Additionally, when you are introduced to a job this way, you will feel the urge to be more responsible towards your job, as your performance will influence not only you but also the reputation and image of your senpai.

For instance, if you are usually late or absent, your senpai might as well be regarded as someone unreliable, which makes it hard for them to introduce others later on.

When my senpai introduced me to the vacant cashier position, she had to sign a commitment form that if I ever caused any troubles and losses, or if I stole something then couldn't be reached, she would be responsible for all the compensations.

2. Search in the surrounding of your place

This was how I found my second baito. When I considered getting a job closer to where I lived, I took a walk around the surrounding and paid close attention to any available restaurants, food courts, convenience stores and supermarkets to check whether they were recruiting or not.

If they were, I would enter to ask for greater details, hand in my CV and schedule my interview with them.

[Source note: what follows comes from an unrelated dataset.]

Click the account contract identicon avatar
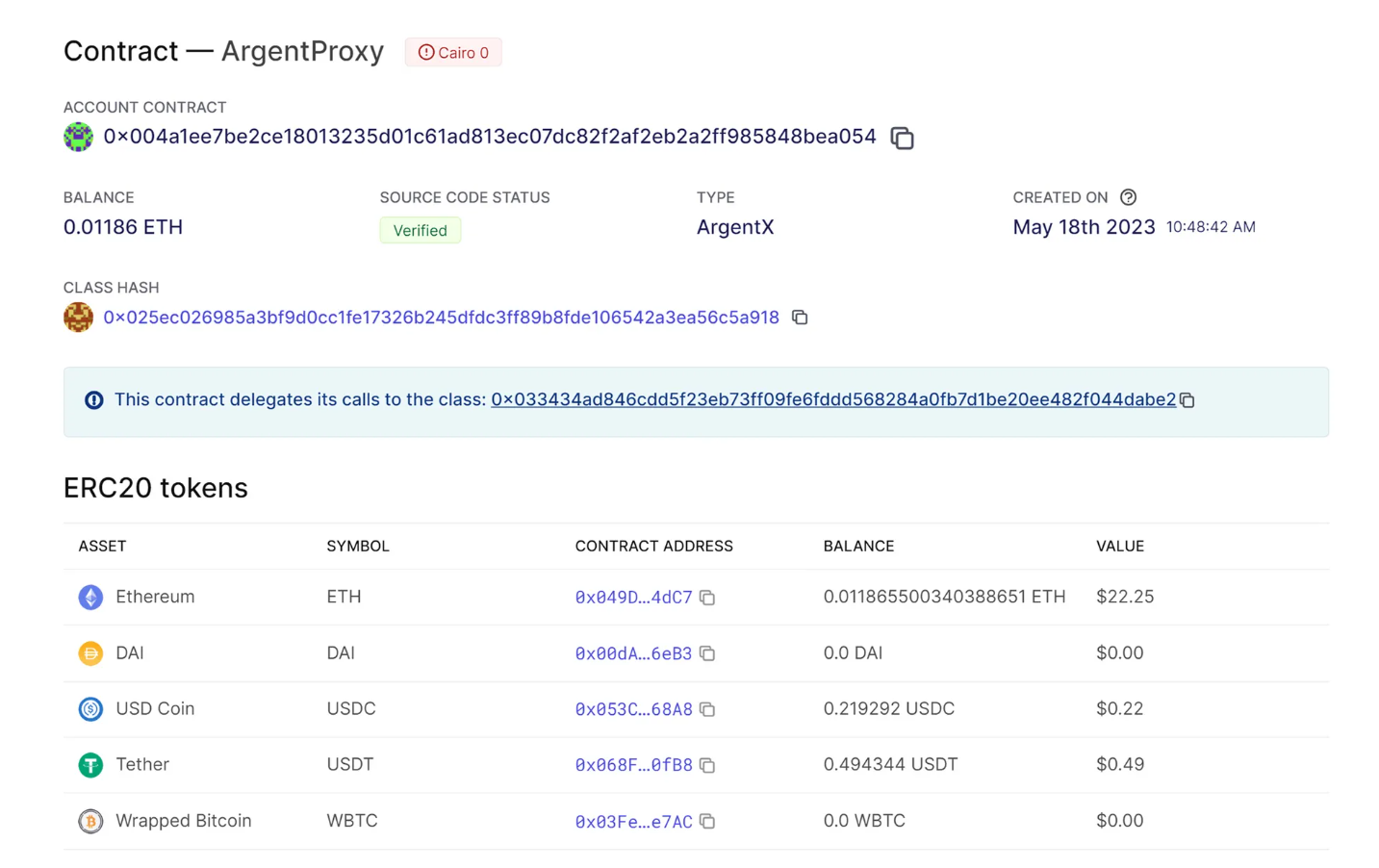1379x868 pixels. pyautogui.click(x=79, y=138)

One tip to successfully find a job in the nearby area is to choose the graduation season (mainly in March and April). When restaurants are short of staff as their employees have graduated, the applying process will definitely be much easier for you!
This is a Starbucks's recruitment notice at its self-service counter. These notices are usually placed around the shop so pay close attention!
This is a Starbucks's recruitment notice at its self-service counter. These notices are usually placed around the shop so pay close attention!

To me, this is the most effective way to find a baito as I can decide where I want to work and which work I want to do.

  • If you are not very active but have good communication skills in Japanese, you can apply to work as a cashier in a nearby supermarket or convenience store
  • If standing still for a long time can easily bore you silly, or if your Japanese is not so fluent, you can try out working as a kitchen-hand in a restaurant

By this way, not only can you get a suitable part-time job but your workplace is also close to your house.

Nevertheless, when you proactively apply for a job by yourself, interview is much difficult and possibility that you get accepted is also lower. I used to apply for 3 positions back then, 1 convenience store, 1 restaurant and 1 supermarket and was only accepted by the restaurant.

Actually, this is understandable seeing that you are a stranger asking for a job. The interviewers tends to be stricter as they don't know who you are, what your personality is, whether you are hardworking and trustworthy or not.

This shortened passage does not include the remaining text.